API

Concept

midtools.Dataset is the basis of midtools. Amongst others it:

  • provides the command line interface,
  • reads the configuration file
  • handles metadata,
  • starts the SLURMCluster,
  • runs analysis routines from submodules,
  • and finally stores the results in an HDF5-file.

Data are provided and calibrated by midtools.Calibrator after running midtools.Calibrator._get_data() which is called by midtools.Dataset. It includes the following data processing steps:

  • loading the data as an xarray using the extra_data module,
  • slicing trains and pulses,
  • masking,
  • binning,
  • baseline correction.

Additionally, midtools.corrections provides functions to be applied on individual workers.

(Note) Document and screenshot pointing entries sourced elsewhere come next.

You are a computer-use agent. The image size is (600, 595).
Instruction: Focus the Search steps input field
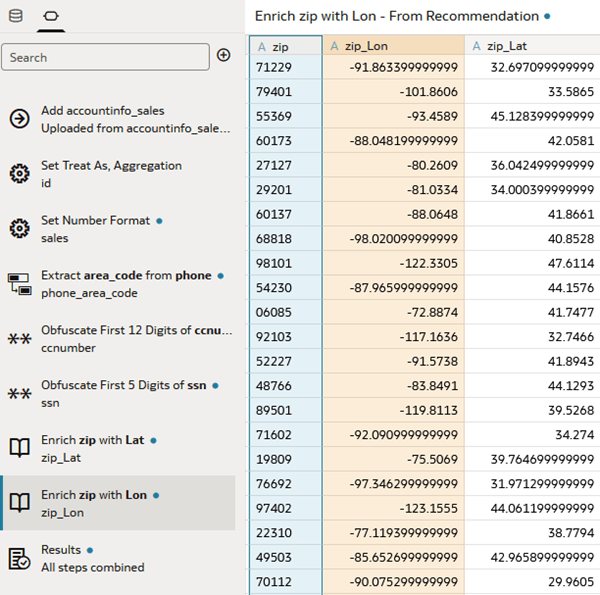105,57
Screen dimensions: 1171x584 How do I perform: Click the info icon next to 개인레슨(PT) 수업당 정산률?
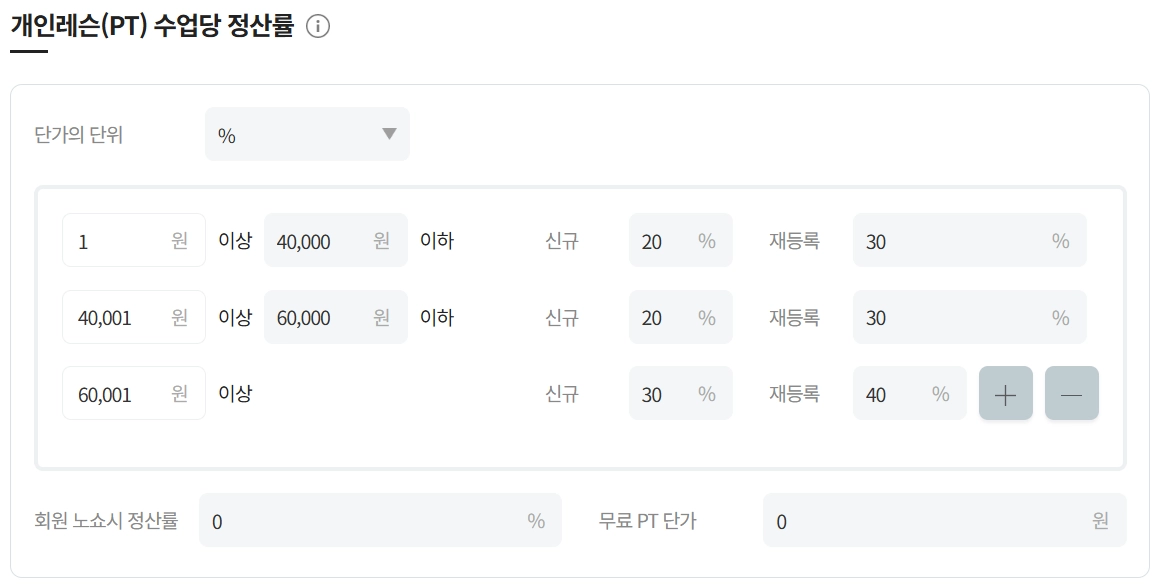pos(317,27)
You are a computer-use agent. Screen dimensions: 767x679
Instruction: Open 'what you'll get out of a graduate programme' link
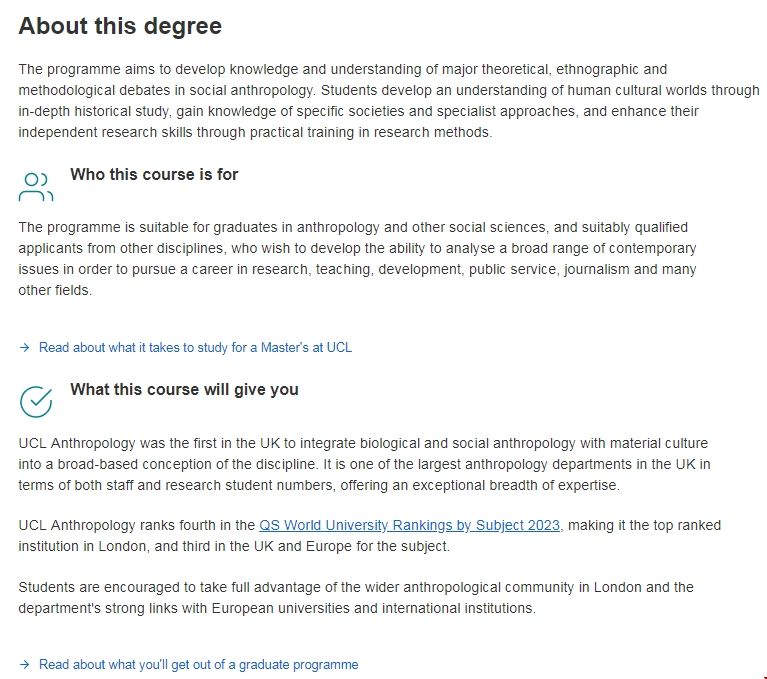point(198,664)
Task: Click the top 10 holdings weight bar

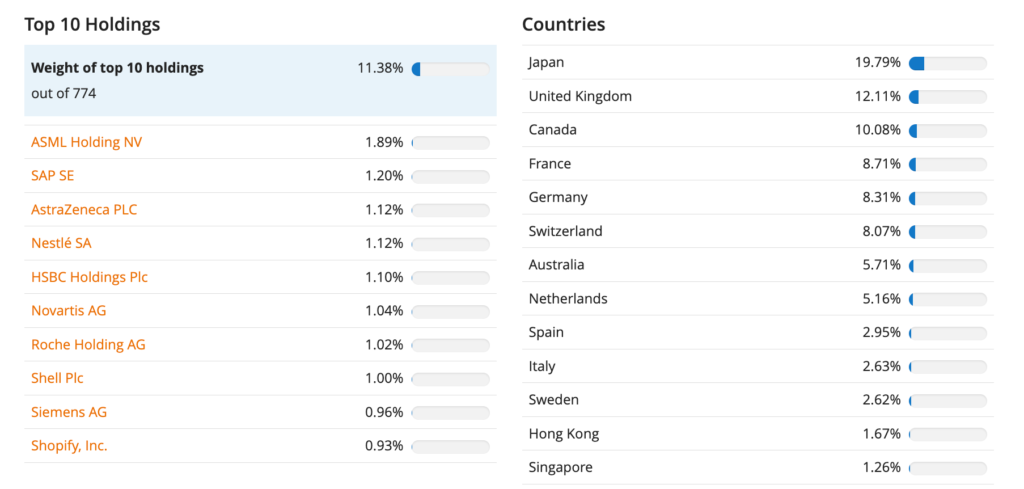Action: (450, 69)
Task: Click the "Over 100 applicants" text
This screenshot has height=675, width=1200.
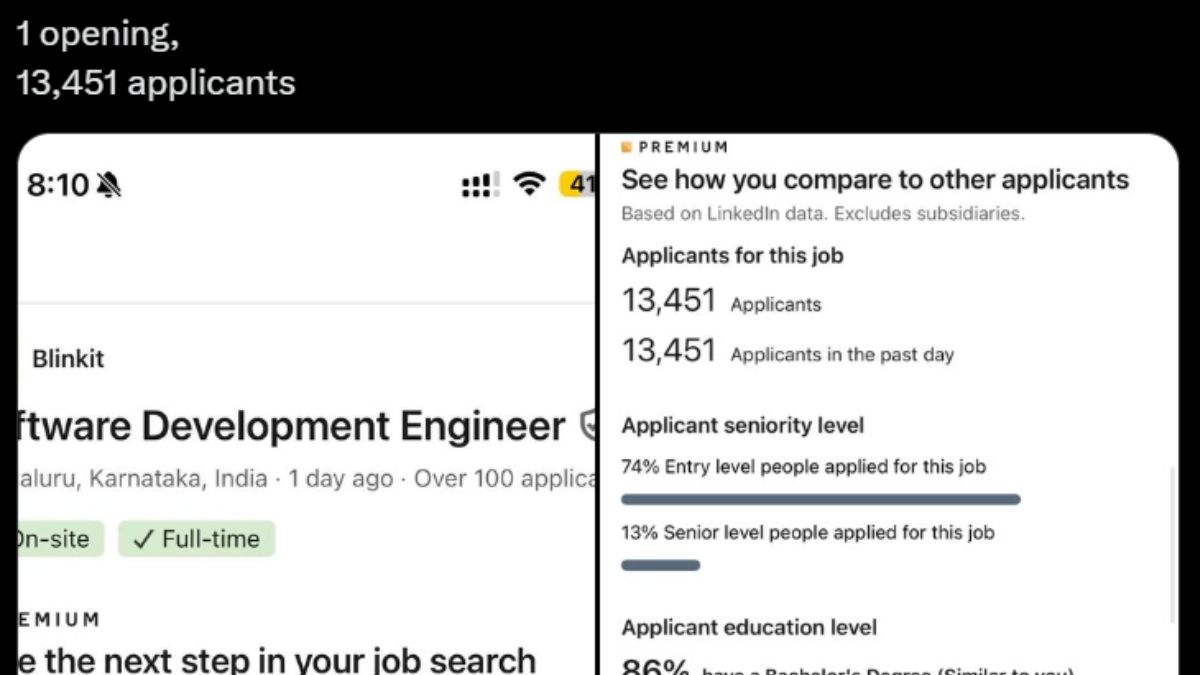Action: (x=505, y=479)
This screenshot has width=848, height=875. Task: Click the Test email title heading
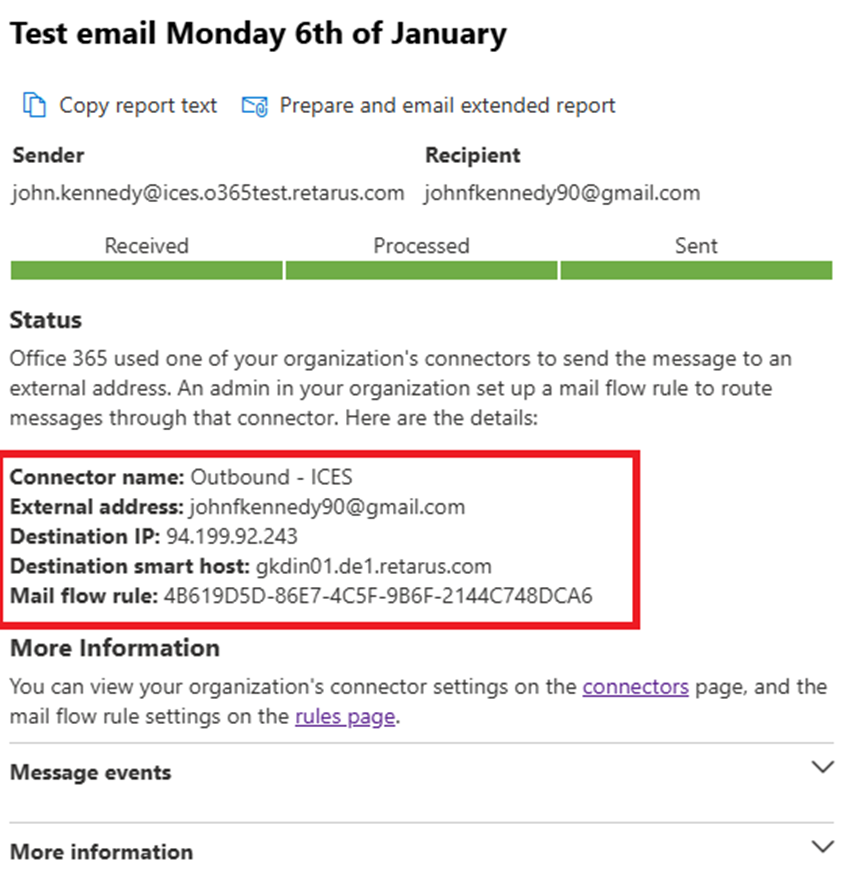pyautogui.click(x=258, y=34)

midtools provides the following analysis submodules:

  • midtools.azimuthal_integration,
  • midtools.correlation,
  • midtools.statistics,
  • midtools.average.

The first three modules use the apply_along_axis method from dask.array to apply an algorithm on each train or pulse of a run.

The Dataset Class

class midtools.Dataset(run_number, setupfile, proposal=None, analysis=None, datdir=None, first_train=0, last_train=1000000.0, pulses_per_train=500, dark_run_number=None, train_file='train-file.npy', pulse_file='pulse-file.npy', first_cell=2, train_step=1, pulse_step=1, is_dark=False, localcluster=False, is_flatfield=False, flatfield_run_number=None, out_dir='./', file_identifier=None, trainId_offset=0, **kwargs)[source]
__init__(run_number, setupfile, proposal=None, analysis=None, datdir=None, first_train=0, last_train=1000000.0, pulses_per_train=500, dark_run_number=None, train_file='train-file.npy', pulse_file='pulse-file.npy', first_cell=2, train_step=1, pulse_step=1, is_dark=False, localcluster=False, is_flatfield=False, flatfield_run_number=None, out_dir='./', file_identifier=None, trainId_offset=0, **kwargs)[source]

Dataset object to analyze MID datasets on Maxwell.

Parameters:
  • setupfile (str) – Setupfile (.yml) that contains information on the setup parameters.
  • analysis (str, optional) –

    Flags of the analysis to perform. Defaults to ‘00’. analysis is a string of ones and zeros where a one means to perform the analysis and a zero means to omit the analysis. The analysis types are:

    flags | analysis
    1000 average frames
    0100 SAXS azimuthal integration
    0010 XPCS correlation functions
    0001 compute statistics
  • last_train (int, optional) – Index of last train to analyze. If not provided, all trains are processed.
  • run_number (int, optional) – Specify run number. Defaults to None. If not defined, the datdir in the setupfile has to contain the .h5 files.
  • dark_run_number (int, optional) – Dark run number for calibration.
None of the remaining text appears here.